March 18, 2020 By Allie Griffin
Council Member Robert Holden is calling for the immediate closure of the Glendale homeless shelter amid the spread of the novel coronavirus in New York City.
The 200-bed single men shelter at 78-16 Cooper Ave. opened last month on Feb. 14 after years of protest from community members — including Holden.
The Cooper Rapid Rehousing Center has dormitories for up to 12 men, which the Council Member says is unsafe for residents and employees as the City attempts to stop the spread of COVID-19.
“The living situation inside 78-16 is not at all conducive with the guidelines being set forth by health professionals to stop the spread of Coronavirus,” Holden said.
He said the shelter should be immediately shuttered and the current residents should be moved into individual hotel rooms.
However most shelters in the city have eight to 12 beds per dormitory and there are about 58,000 New Yorkers living in city shelters — including more than 20,000 children. The Department of Homeless Services is working to implement social distancing in its shelters, a spokesperson told The City.
Thus far, there is one confirmed case of a homeless shelter resident with COVID-19 in New York City, according to The City — that case is not at the Glendale shelter.
The woman who tested positive is now hospitalized in isolation and her eight dorm-mates have been transferred to a seperate quarantine location that DHS established in the wake of the pandemic. The dorm and the entire shelter has undergone a comprehensive cleaning, according to the publication.
Holden is adamant that the Glendale shelter be shuttered.
He noted that the Department of Homeless Services (DHS) opened the Cooper Rapid Rehousing Center without following the proper requirements of the City Charter.
The City Charter requires that City agencies must register contracts with outside providers with the New York City Comptroller prior to implementation.
DHS didn’t submit its contract with Westhab, a Westchester-based nonprofit that is running the shelter, to the Comptroller’s office before it opened the Glendale shelter — and Holden says its contract has still not been approved by the office.

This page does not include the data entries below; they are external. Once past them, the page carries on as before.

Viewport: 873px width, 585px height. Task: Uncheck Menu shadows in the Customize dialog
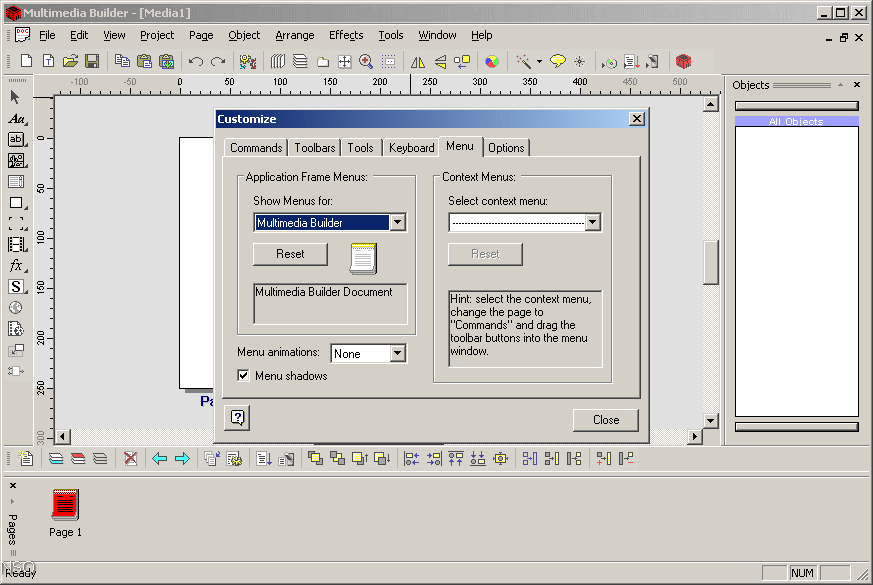coord(243,375)
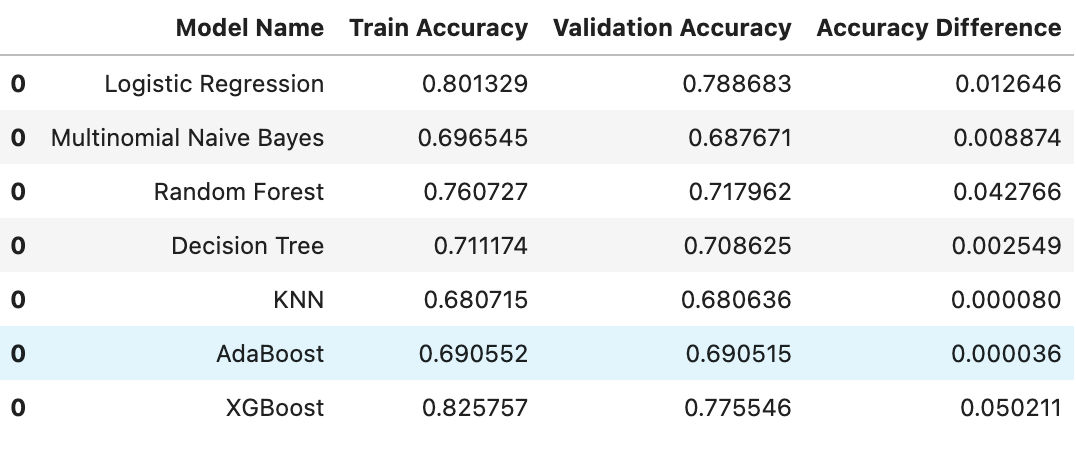Click the Random Forest model name
This screenshot has height=456, width=1076.
pos(239,191)
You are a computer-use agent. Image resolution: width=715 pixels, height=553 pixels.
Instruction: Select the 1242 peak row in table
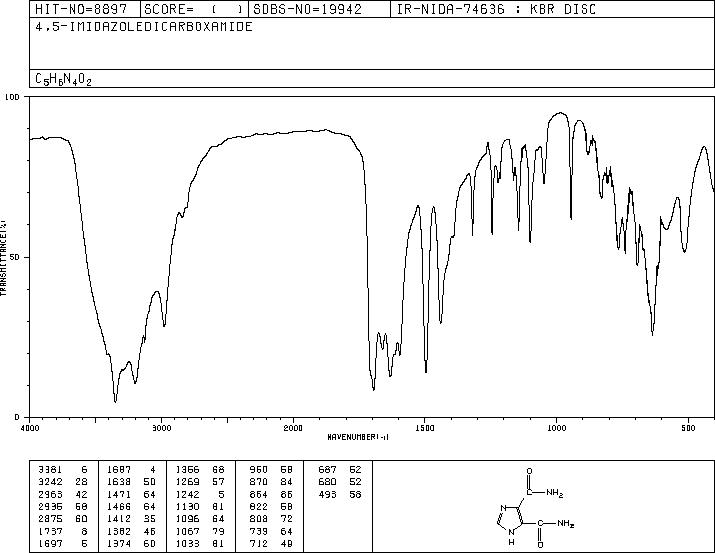click(200, 494)
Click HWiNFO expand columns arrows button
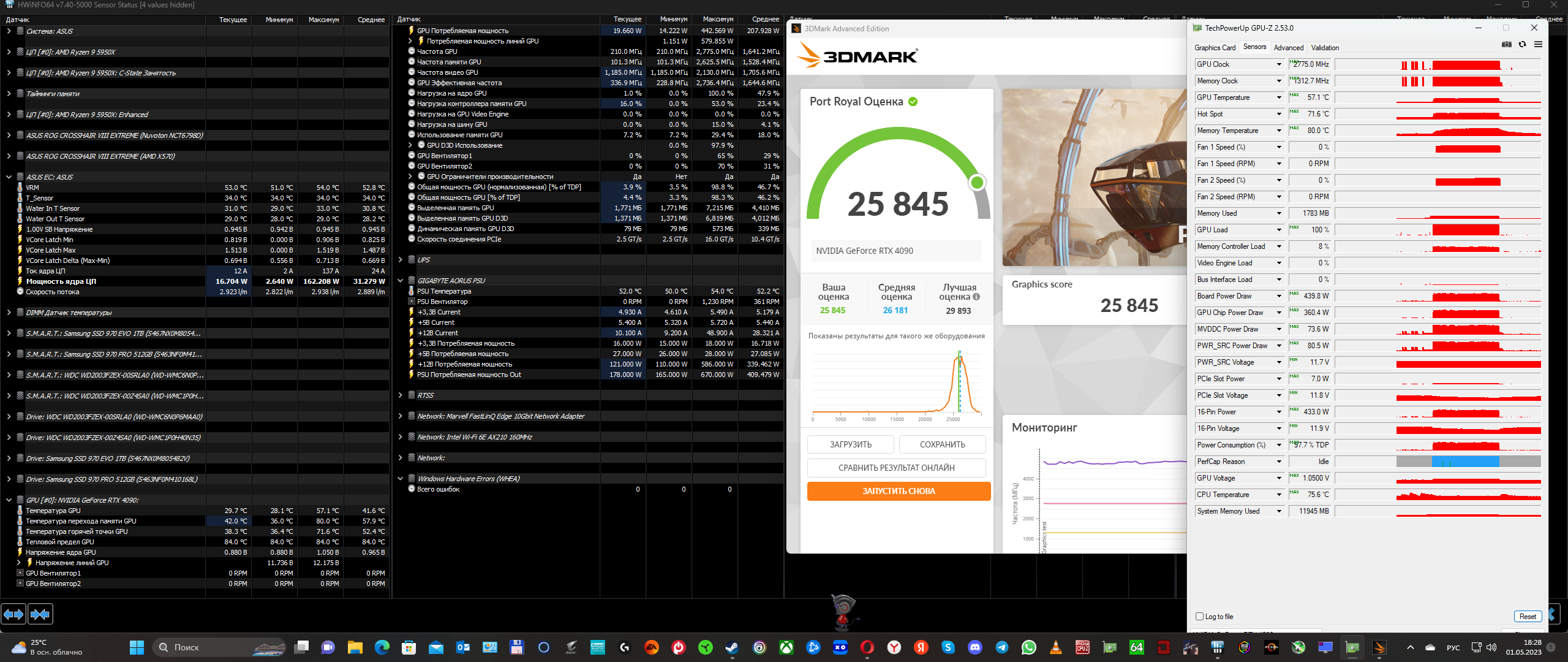The height and width of the screenshot is (662, 1568). [13, 614]
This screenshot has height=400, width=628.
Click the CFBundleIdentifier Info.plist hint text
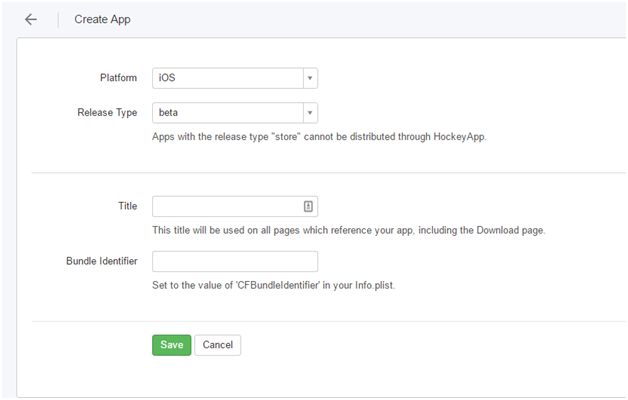tap(280, 285)
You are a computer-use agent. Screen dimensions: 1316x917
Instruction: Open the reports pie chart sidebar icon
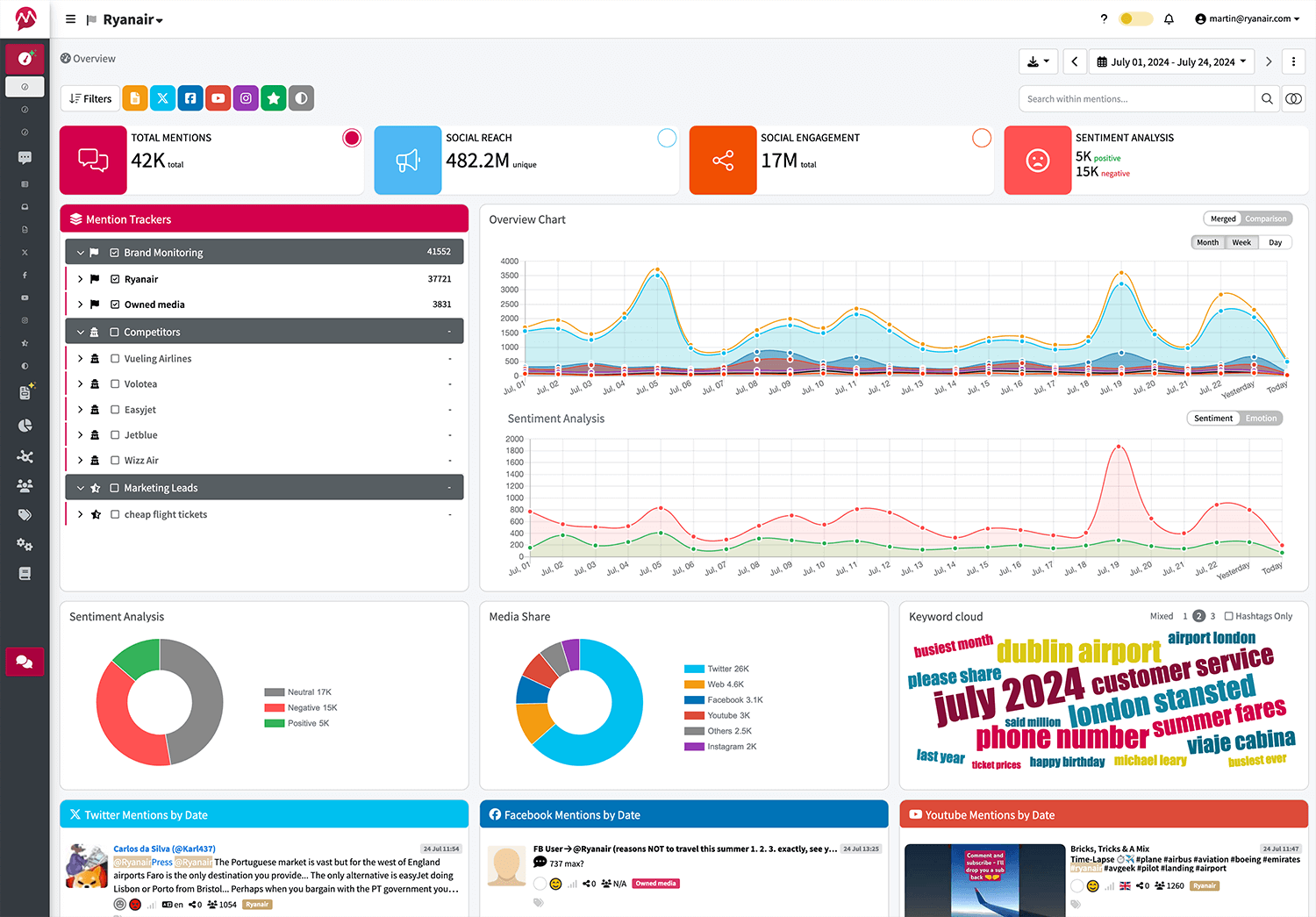[x=25, y=426]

The Comptroller’s office confirmed that the contract is still pending approval.
“The Comptroller’s office returned the contract to allow DHS additional time to answer our questions,” said Hazel Crampton-Hays, press secretary to the Comptroller.
While returning the contract doesn’t mean Stringer rejected it, Holden said the shelter should still be shut down due to the combination of health concerns and the lack of a registered contract.
“Coupled with the Comptroller electing to not register the contract, it is imperative that this facility be discontinued in order to protect the health and wellbeing of all persons inside,” he said.
He added that the Cooper Avenue building could potentially be used as a triage center for coronavirus treatment if the need arises.
“This public health crisis seems likely to continue for many weeks, and our city needs to be considering all options when it comes to adding hospital beds to our current capacity,” he said. “Closing this facility could simultaneously protect the health of the residents and staff, help future Coronavirus patients as our health system is pushed to the limit, and boost the hotel industry at a time of financial instability.”
DHS didn’t immediately return a request for comment.